The records showed that outpatient pharmacy expenditures totaled more than $475 million, or 20% of total health care expenditures. The costs varied widely at the individual level, ranging from 16 cents to nearly $57 million per child, with average and median per-child costs of $13,857 and $791, respectively.
Blood formation, coagulation, and thrombosis agents accounted for 42% of outpatient pharmacy expenditures. Within this class, antihemophilic factor, a protein that is lacking or deficient in those with hemophilia A, represented 41% of all pharmacy expenditures.
Notably, children with a paid claim for antihemophilic factor represented only 0.4% of the cohort. The average per-child expenditure for this treatment was more than $1.3 million.
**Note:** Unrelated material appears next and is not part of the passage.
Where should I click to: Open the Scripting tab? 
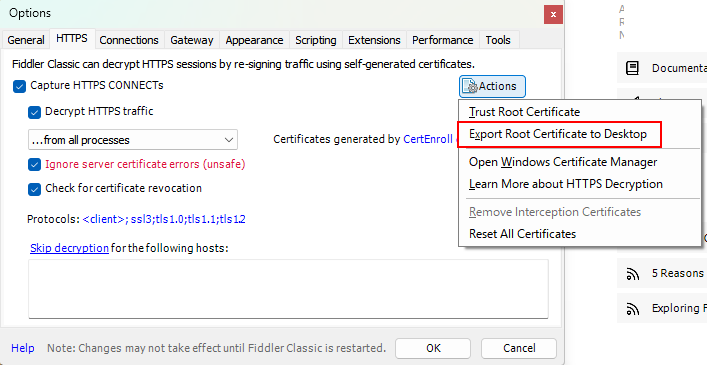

Among children who had antihemophilic factor claims and were enrolled in CCS for all 3 years of the study, the average and median per child annualized expenditures were $634,054 and $152,280, respectively.
“Antihemophilic factor is highly efficacious and essential in caring for children with hemophilia, putting pressure on public programs to seek improved pricing mechanisms for antihemophilic factor and other highly efficacious, high cost medications,” the study authors concluded. “Our study underscores the potential effect of new, expensive but efficacious pharmaceuticals on public insurance programs for children with chronic illness. These findings may inform efforts to enhance value in these programs, particularly as new insurance frameworks, such as accountable care organizations, are considered.”
After antihemophilic factor, the next largest percentage of outpatient pharmacy total expenditures was for central nervous system agents (9.2%) at an average per-child cost of $1869.